### Goal of the exercise
Determine how many lines below hold the string "Click". Reply with the number alone.

Material for this exercise section start

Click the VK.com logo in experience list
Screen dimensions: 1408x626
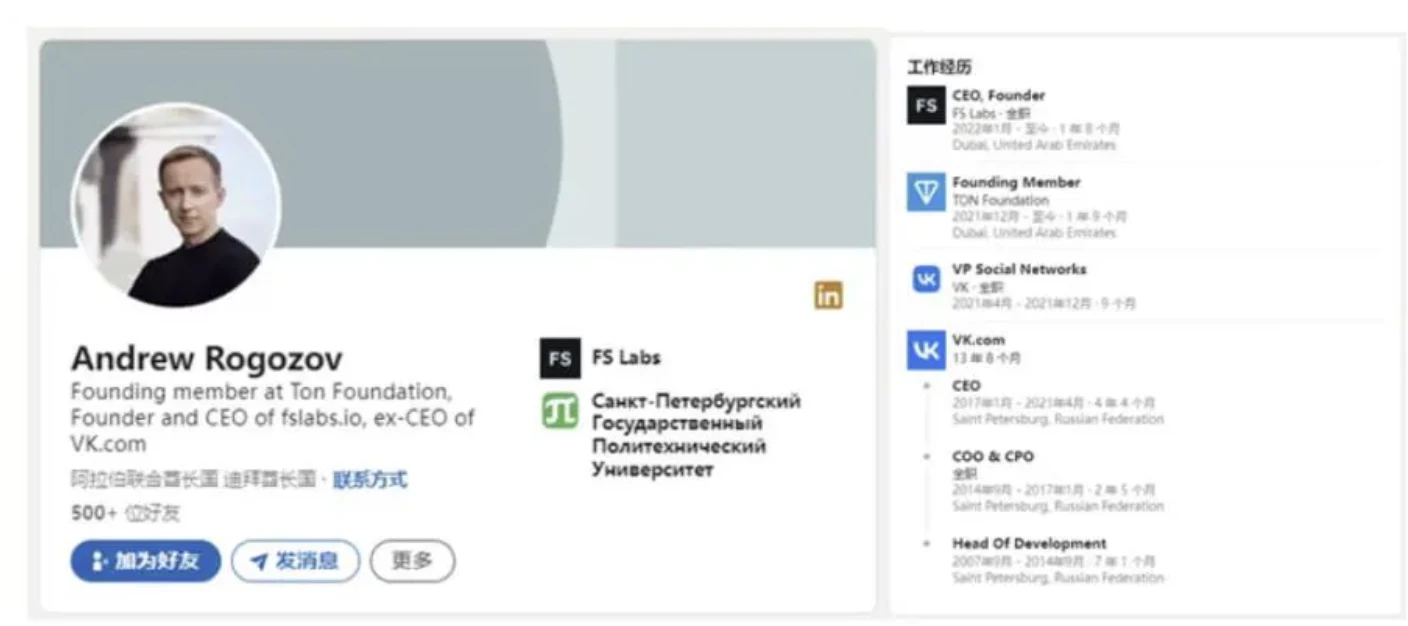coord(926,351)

Material for this exercise section end
Material for this exercise section start

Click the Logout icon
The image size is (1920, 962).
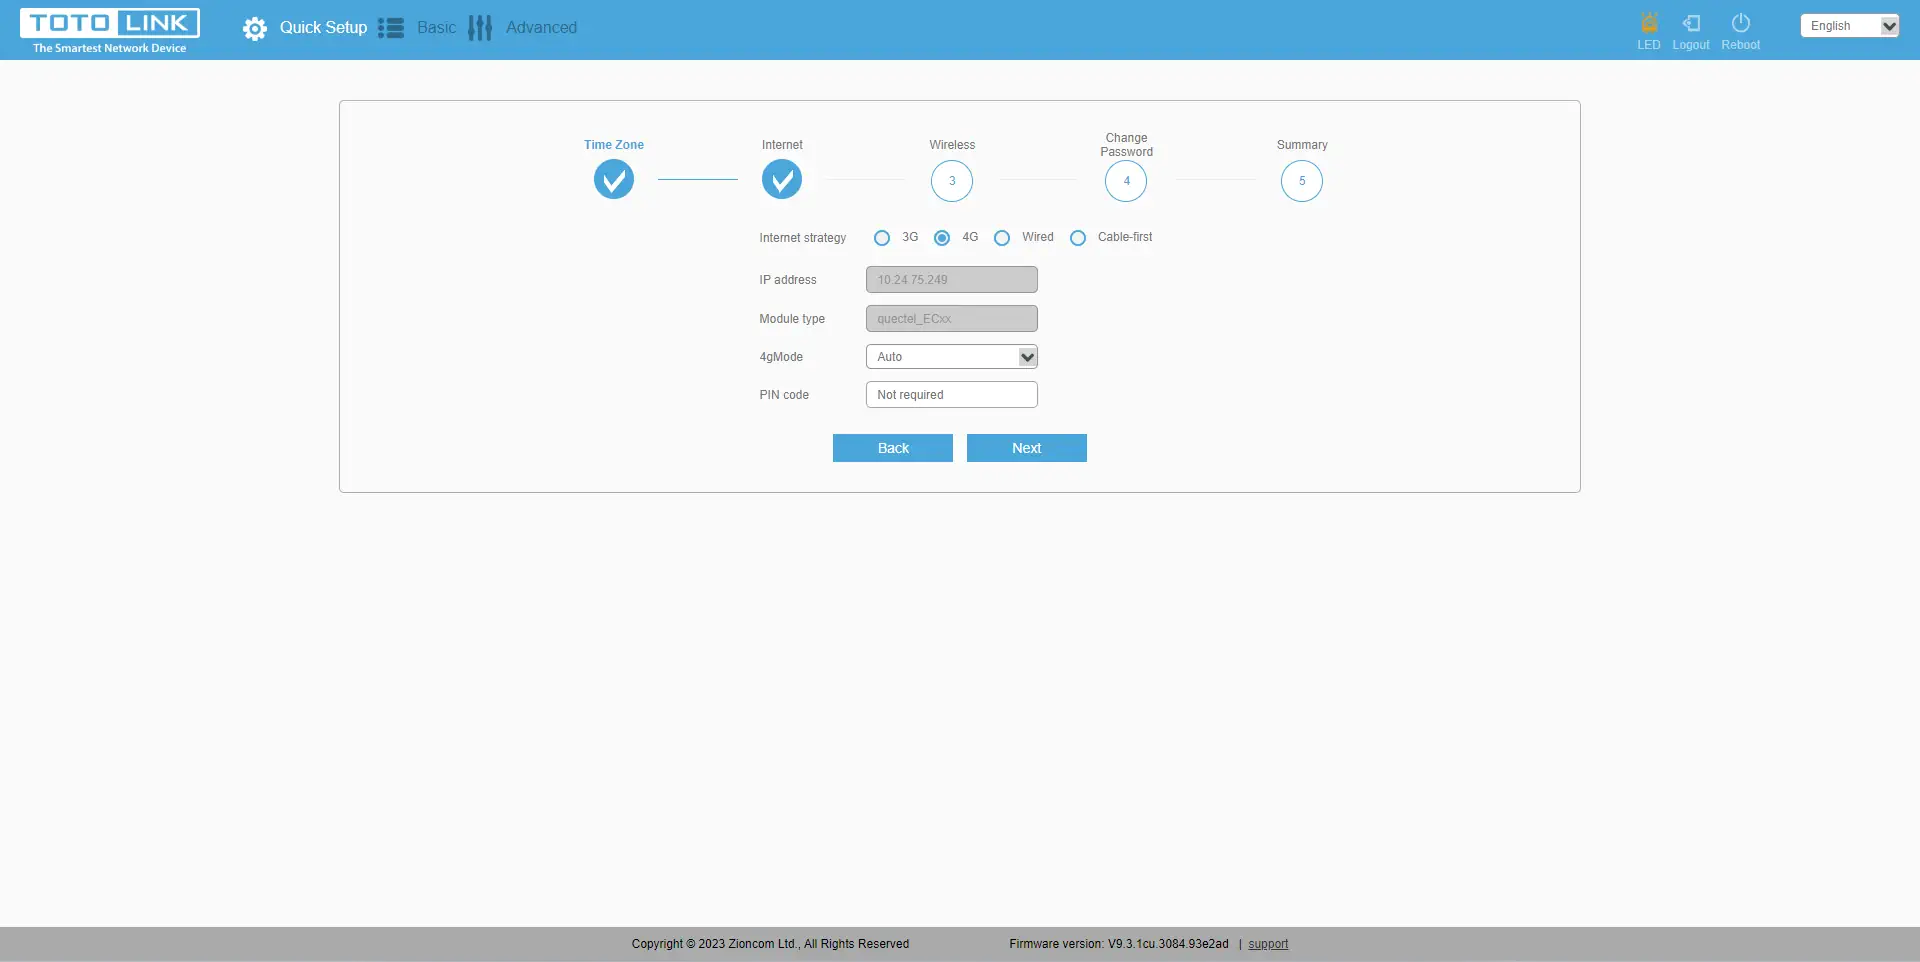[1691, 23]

Material for this exercise section end

### Output for this task
2